• _Esercizio_: Trascrivi parola per parola tutte le voci che seguono, senza cambiare nulla.

• _Materiale dell'esercizio_:
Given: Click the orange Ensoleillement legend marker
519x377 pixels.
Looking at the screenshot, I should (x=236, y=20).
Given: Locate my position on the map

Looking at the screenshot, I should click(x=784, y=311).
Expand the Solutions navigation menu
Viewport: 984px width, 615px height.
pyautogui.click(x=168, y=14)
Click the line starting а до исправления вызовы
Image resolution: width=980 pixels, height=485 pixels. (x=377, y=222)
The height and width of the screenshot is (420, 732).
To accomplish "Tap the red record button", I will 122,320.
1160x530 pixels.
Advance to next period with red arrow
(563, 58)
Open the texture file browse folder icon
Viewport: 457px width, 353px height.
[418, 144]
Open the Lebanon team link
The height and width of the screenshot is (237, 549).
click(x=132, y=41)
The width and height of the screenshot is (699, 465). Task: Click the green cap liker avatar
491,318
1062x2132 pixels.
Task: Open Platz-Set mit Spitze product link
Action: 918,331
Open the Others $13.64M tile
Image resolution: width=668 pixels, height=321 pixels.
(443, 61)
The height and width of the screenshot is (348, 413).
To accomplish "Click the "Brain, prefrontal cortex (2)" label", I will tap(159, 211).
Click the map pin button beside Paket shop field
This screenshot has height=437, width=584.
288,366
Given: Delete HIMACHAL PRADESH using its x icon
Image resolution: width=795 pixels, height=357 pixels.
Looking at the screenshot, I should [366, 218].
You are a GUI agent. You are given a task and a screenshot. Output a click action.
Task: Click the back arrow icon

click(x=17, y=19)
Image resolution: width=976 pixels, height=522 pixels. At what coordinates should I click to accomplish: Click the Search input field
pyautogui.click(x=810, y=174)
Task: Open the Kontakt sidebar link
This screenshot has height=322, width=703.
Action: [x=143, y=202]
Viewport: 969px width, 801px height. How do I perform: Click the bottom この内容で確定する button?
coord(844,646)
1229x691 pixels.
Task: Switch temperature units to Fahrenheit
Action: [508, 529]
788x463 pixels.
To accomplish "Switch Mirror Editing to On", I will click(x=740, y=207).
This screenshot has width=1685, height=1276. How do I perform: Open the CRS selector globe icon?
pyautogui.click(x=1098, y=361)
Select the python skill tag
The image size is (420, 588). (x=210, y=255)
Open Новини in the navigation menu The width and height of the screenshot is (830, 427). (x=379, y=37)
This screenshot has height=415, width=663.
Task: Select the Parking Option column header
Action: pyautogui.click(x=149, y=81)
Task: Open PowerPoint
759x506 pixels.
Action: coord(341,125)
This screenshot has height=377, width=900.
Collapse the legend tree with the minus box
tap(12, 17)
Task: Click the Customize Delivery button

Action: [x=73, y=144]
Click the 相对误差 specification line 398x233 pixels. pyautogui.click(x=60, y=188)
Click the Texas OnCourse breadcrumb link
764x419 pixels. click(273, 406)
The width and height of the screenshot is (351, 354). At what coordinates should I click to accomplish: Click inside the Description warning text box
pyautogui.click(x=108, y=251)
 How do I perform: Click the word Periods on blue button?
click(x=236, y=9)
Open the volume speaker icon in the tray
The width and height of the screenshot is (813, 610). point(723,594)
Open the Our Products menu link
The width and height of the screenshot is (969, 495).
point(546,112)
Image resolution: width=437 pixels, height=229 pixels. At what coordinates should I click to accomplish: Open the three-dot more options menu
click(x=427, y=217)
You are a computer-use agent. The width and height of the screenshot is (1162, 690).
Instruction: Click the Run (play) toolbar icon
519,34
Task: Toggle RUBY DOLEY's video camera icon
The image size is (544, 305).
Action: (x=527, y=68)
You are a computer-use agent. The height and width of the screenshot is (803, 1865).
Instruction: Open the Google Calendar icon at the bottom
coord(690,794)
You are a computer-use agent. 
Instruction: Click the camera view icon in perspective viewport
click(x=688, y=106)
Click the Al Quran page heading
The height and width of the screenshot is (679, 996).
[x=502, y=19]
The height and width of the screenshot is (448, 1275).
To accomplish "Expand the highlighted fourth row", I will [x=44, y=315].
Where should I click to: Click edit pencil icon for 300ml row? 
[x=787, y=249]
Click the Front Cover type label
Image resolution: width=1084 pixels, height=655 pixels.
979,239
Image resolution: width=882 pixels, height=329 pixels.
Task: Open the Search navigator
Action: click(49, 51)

• _Risultato_:
Given: Click the orange Ensoleillement legend marker
519x377 pixels.
Looking at the screenshot, I should (x=236, y=20).
Given: Locate my position on the map

Looking at the screenshot, I should click(x=784, y=311).
Expand the Solutions navigation menu
Viewport: 984px width, 615px height.
pyautogui.click(x=168, y=14)
Click the line starting а до исправления вызовы
Image resolution: width=980 pixels, height=485 pixels. (x=377, y=222)
The height and width of the screenshot is (420, 732).
To accomplish "Tap the red record button", I will 122,320.
1160x530 pixels.
Advance to next period with red arrow
(563, 58)
Open the texture file browse folder icon
Viewport: 457px width, 353px height.
[418, 144]
Open the Lebanon team link
The height and width of the screenshot is (237, 549).
click(x=132, y=41)
The width and height of the screenshot is (699, 465). Task: Click the green cap liker avatar
491,318
1062x2132 pixels.
Task: Open Platz-Set mit Spitze product link
Action: 918,331
Open the Others $13.64M tile
Image resolution: width=668 pixels, height=321 pixels.
(443, 61)
The height and width of the screenshot is (348, 413).
To accomplish "Click the "Brain, prefrontal cortex (2)" label", I will tap(159, 211).
Click the map pin button beside Paket shop field
This screenshot has height=437, width=584.
288,366
Given: Delete HIMACHAL PRADESH using its x icon
Image resolution: width=795 pixels, height=357 pixels.
Looking at the screenshot, I should [366, 218].
You are a GUI agent. You are given a task and a screenshot. Output a click action.
Task: Click the back arrow icon

click(x=17, y=19)
Image resolution: width=976 pixels, height=522 pixels. At what coordinates should I click to accomplish: Click the Search input field
pyautogui.click(x=810, y=174)
Task: Open the Kontakt sidebar link
This screenshot has height=322, width=703.
Action: [x=143, y=202]
Viewport: 969px width, 801px height. How do I perform: Click the bottom この内容で確定する button?
coord(844,646)
1229x691 pixels.
Task: Switch temperature units to Fahrenheit
Action: [508, 529]
788x463 pixels.
To accomplish "Switch Mirror Editing to On", I will click(x=740, y=207).
This screenshot has width=1685, height=1276. How do I perform: Open the CRS selector globe icon?
pyautogui.click(x=1098, y=361)
Select the python skill tag
The image size is (420, 588). (x=210, y=255)
Open Новини in the navigation menu The width and height of the screenshot is (830, 427). (x=379, y=37)
This screenshot has height=415, width=663.
Task: Select the Parking Option column header
Action: pyautogui.click(x=149, y=81)
Task: Open PowerPoint
759x506 pixels.
Action: coord(341,125)
This screenshot has height=377, width=900.
Collapse the legend tree with the minus box
tap(12, 17)
Task: Click the Customize Delivery button

Action: [x=73, y=144]
Click the 相对误差 specification line 398x233 pixels. pyautogui.click(x=60, y=188)
Click the Texas OnCourse breadcrumb link
764x419 pixels. click(273, 406)
The width and height of the screenshot is (351, 354). At what coordinates should I click to accomplish: Click inside the Description warning text box
pyautogui.click(x=108, y=251)
 How do I perform: Click the word Periods on blue button?
click(x=236, y=9)
Open the volume speaker icon in the tray
The width and height of the screenshot is (813, 610). point(723,594)
Open the Our Products menu link
The width and height of the screenshot is (969, 495).
point(546,112)
Image resolution: width=437 pixels, height=229 pixels. At what coordinates should I click to accomplish: Open the three-dot more options menu
click(x=427, y=217)
You are a computer-use agent. The width and height of the screenshot is (1162, 690).
Instruction: Click the Run (play) toolbar icon
519,34
Task: Toggle RUBY DOLEY's video camera icon
The image size is (544, 305).
Action: (x=527, y=68)
You are a computer-use agent. The height and width of the screenshot is (803, 1865).
Instruction: Open the Google Calendar icon at the bottom
coord(690,794)
You are a computer-use agent. 
Instruction: Click the camera view icon in perspective viewport
click(x=688, y=106)
Click the Al Quran page heading
The height and width of the screenshot is (679, 996).
[x=502, y=19]
The height and width of the screenshot is (448, 1275).
To accomplish "Expand the highlighted fourth row", I will [x=44, y=315].
Where should I click to: Click edit pencil icon for 300ml row? 
[x=787, y=249]
Click the Front Cover type label
Image resolution: width=1084 pixels, height=655 pixels.
979,239
Image resolution: width=882 pixels, height=329 pixels.
Task: Open the Search navigator
Action: click(49, 51)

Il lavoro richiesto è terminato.